Last night, I was reading the people magazine article with gwenyth Paltrow that just came out and she was saying that she drinks coffee with cream every morning and then a smoothie with healthy fats for breakfast and then she snacks on raw foods and has a healthy lunch with grilled chicken or whatever and then for dinner she eats whatever she wants and she works out for 2 hours a day mon through fri. That actually made me feel a lot better. If I worked out an hour mon through fri and ate reasonably at dinner, with indulgences here and there, I could handle that. I just need to be a little more strict now to get the weight off. I definitely want to cut down on sugar and gluten etc and not have it on a daily basis but I don't want to break up with it for the rest of my life. I don't think I'm ever going to have the willpower to be that restrictive. It just makes me lose my mind trying to be. I can find a balance I think.
That doesn't mean I'm done with juicing. I like juicing. It's easy and it's healthy and it does make me feel good in a lot ways. I still feel bad that I'm not going to have a perfect 30 day or 60 day juice fast with no cheating but I think I'm making it work for me. I'm back on juice today and I'm hoping to keep going till next Friday and then have a nice dinner for our anniversary and then get back on juicing again. I don't want to look at it like I slipped up so therefore I failed. I want it to be like if I need to have a meal every now and then to ease the pressure, it's ok. I can juice as much or as little as I find helpful for as long as I find helpful. Is there anything wrong with that? I feel like there is but I don't know what.
Because i feel like my main concern is getting to a healthy weight and then I can make adjustments or experiment with different ways of eating or detoxing. I say that because i get sick of going in circles trying to figure out THE best way to eat and i get so mad when i cant stick to it and it throws me off track and then i dont get anywhere with my weight. So ive got to find a way to take the pressure off AND make progress.
I know i put too much emphasis on the scale but i cant help it. however you want to look at it, I'm still fat and i cant accept it or live with it. Health is also important to me which is why I'm trying to change my lifestyle and make better choices not just eat fat free, sugar free crap. But getting to a healthy weight, a healthy BMI range is my primary motivation right now. And I've been fighting this battle for so long. And the scale is the primary way you measure that so yeah, I do agonize over every pound and I have no idea how to stop doing that.
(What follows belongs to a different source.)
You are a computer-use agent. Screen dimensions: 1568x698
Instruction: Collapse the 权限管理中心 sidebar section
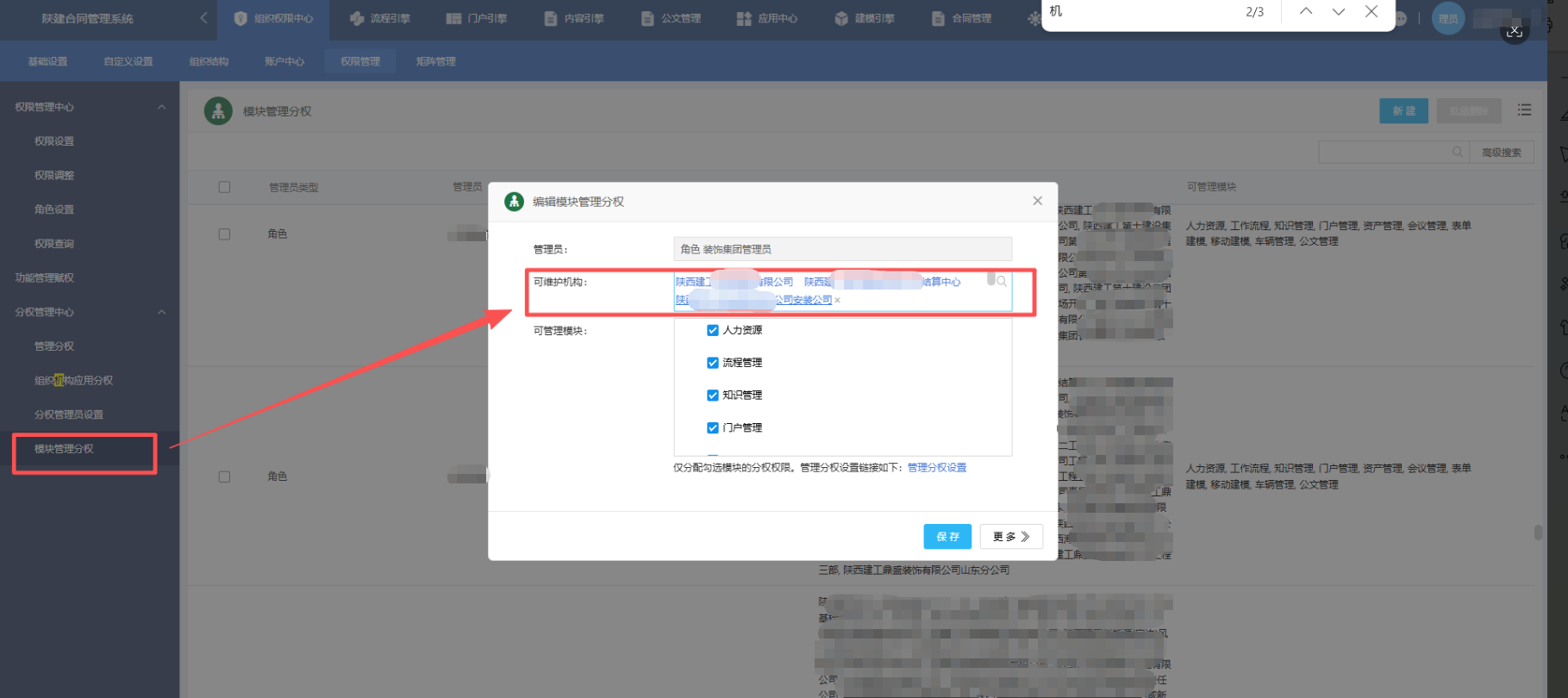(x=161, y=107)
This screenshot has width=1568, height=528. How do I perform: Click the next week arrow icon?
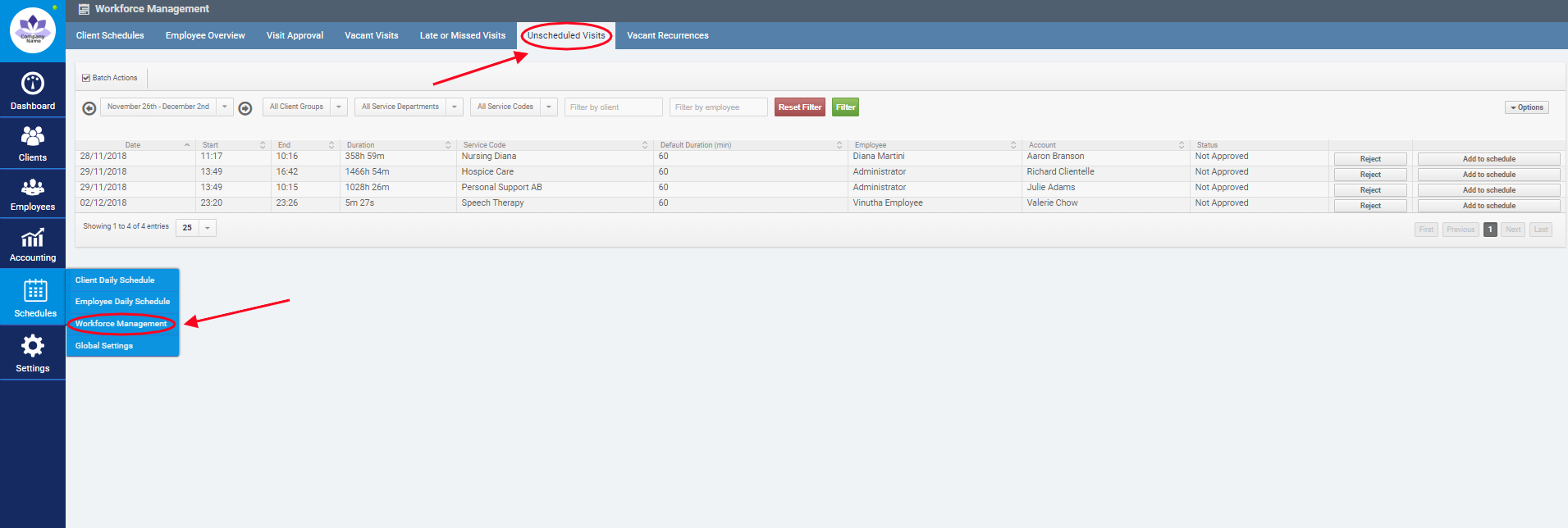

But I'm thinking if people can eat weight watchers cookies and slim fast and lose weight, then surely I can lose weight with a few slip ups now and then. I hope so. I still have this nagging fear that I'm not able to lose weight like because something is wrong with me. But I'm going to keep trying. I hope to get back to working out soon.
What do you guys think? I wish I could shake the guilt. I wish I could just feel at peace with whatever I'm doing!